Dave - thank you for sharing that article. I had not seen it before. It is super insightful and remains very relevant! It is very possible that some of the pilots who crashed due to "fateful decisions /eroded margins" had been following someone else before they crashed and this just wasn't mentioned in the accident report. (I have done that a few times in multi-player races on Condor and learned that way that it's never a good idea to assume that the pilot ahead knows what they are doing. In real life I have so far resisted the temptation considering differences in experience/skill level, equipment, and risk attitude. I want to keep it that way - especially as I will be flying in my first real-life contests next year.)

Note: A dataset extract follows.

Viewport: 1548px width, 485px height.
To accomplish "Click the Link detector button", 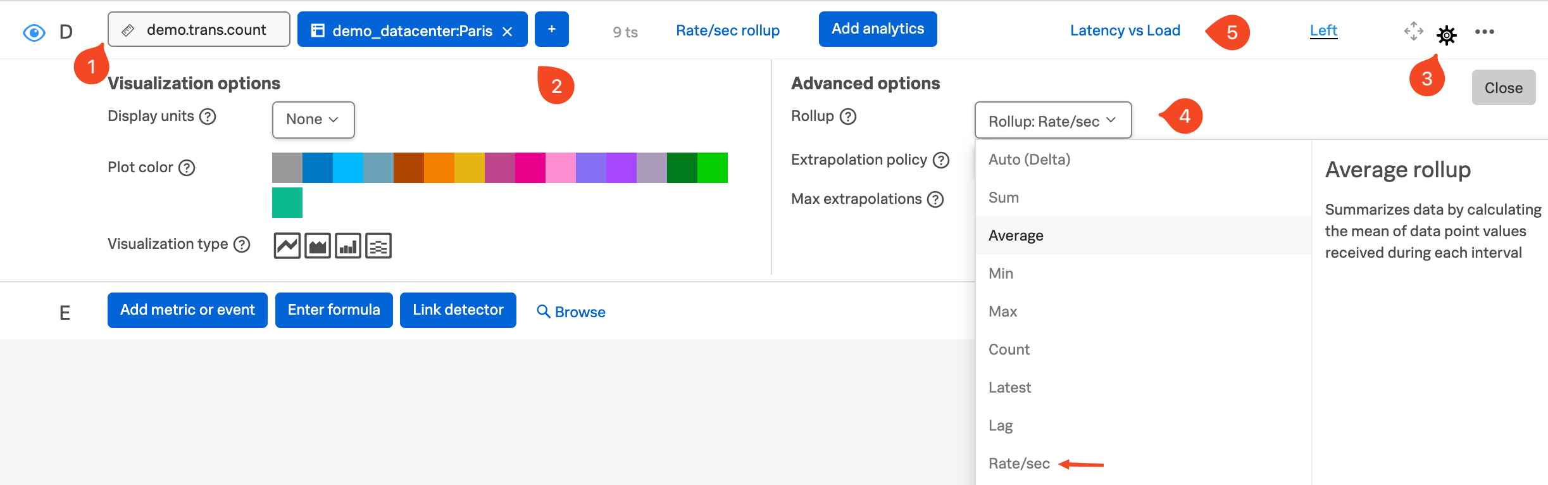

Tom BravoMike - yes, I could have been more explicit in mentioning that accidents are often a the result of a chain of decisions or events. Classifying them one way or another obviously required me to pick one moment in that chain. I tried to identify the one point from where the accident became probably no longer avoidable. (e.g. consider the many cases where pilots delayed a decision to land. Many of them are officially reported as stall/spins or failure to maintain a sufficient airspeed/or ground clearance. I reported them as "delayed decision to land" because that's what set off the chain of events that ultimately resulted in the accident.) If you read Dave's article, it provides several great examples for exactly those types of situations and in most cases I found it not very difficult to identify the point after which the accident could have only been prevented by sheer luck.